1 Gaussian Process regression and Bayes statistics

In the following Video 1, we explain the concepts behind Bayes statistic, and how this relates to GP regression. We also introduce type-II MLE, later discussed here.

Video 1: Bayes statistic & Gaussian Process regression. The metaphor of the detective is borrowed from (Kruschke and Liddell (2018)).

2 Posterior updates

In this other short Video 2, we simply illustrate how the posterior gets updated when new data points are collected.
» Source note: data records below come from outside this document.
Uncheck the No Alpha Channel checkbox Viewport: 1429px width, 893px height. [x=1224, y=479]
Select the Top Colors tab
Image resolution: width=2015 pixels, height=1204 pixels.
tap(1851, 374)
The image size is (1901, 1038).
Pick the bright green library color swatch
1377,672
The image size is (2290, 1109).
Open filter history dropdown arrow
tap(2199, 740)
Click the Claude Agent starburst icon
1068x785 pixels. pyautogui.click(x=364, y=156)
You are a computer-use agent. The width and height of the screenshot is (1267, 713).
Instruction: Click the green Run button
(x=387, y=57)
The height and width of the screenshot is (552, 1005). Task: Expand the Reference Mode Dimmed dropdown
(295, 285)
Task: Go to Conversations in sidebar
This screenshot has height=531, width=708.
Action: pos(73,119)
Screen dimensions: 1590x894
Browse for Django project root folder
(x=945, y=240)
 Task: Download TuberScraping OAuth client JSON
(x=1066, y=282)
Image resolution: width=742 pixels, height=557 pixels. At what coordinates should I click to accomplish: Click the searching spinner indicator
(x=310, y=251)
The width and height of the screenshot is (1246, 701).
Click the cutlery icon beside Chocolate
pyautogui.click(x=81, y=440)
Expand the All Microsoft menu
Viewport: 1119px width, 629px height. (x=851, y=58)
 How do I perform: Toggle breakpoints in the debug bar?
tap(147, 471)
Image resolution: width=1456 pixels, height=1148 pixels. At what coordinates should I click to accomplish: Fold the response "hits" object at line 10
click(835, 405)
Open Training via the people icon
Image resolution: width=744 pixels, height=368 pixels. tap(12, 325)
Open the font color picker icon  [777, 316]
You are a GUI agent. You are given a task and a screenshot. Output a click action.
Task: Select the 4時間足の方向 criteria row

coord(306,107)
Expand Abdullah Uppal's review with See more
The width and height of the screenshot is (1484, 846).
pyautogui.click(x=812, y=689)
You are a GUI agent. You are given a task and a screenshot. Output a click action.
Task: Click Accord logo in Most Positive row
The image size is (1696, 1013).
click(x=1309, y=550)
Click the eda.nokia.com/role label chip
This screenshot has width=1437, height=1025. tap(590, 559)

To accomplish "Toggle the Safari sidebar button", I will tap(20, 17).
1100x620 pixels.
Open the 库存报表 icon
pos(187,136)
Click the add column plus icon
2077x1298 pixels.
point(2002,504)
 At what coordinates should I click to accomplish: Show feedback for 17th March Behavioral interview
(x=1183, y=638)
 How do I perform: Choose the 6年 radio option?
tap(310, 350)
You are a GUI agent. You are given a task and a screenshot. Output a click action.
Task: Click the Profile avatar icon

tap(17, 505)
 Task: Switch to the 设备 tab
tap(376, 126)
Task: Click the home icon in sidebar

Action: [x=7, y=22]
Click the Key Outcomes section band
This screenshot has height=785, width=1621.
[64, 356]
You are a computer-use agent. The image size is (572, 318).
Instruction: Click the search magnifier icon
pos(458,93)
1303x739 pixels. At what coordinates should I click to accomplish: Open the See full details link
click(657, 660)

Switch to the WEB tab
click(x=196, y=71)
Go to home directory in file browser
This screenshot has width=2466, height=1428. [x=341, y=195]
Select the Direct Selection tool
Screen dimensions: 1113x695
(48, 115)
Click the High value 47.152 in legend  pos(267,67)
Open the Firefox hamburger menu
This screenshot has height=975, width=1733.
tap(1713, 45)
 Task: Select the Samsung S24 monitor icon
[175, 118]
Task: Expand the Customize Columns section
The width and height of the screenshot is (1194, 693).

Video 2: Updating the posterior distribution with data collection. We start with a very simple GP prior, centred in 0 and with a constant 95% confidence region along the x-axis. As data are observed (data collection), the likelihood changes, hence updating the posterior distribution of the function via Bayes rule. The animation is a screen recording from this website (Görtler, Kehlbeck, and Deussen (2019)).

3 To go further

For interested and advanced users, we refer to the following website (Görtler, Kehlbeck, and Deussen (2019)) for a nice and visual introduction to GPs, and to the following fundamental book (Williams and Rasmussen (2006)).

References

Görtler, Jochen, Rebecca Kehlbeck, and Oliver Deussen. 2019. “A Visual Exploration of Gaussian Processes.” Distill. https://doi.org/10.23915/distill.00017.

Kruschke, John K., and Torrin M. Liddell. 2018. “The Bayesian New Statistics: Hypothesis Testing, Estimation, Meta-Analysis, and Power Analysis from a Bayesian Perspective.” Psychon Bull Rev 25 (1): 178–206. https://doi.org/10.3758/s13423-016-1221-4.

Williams, Christopher KI, and Carl Edward Rasmussen. 2006. Gaussian Processes for Machine Learning. Vol. 2. 3. MIT press Cambridge, MA.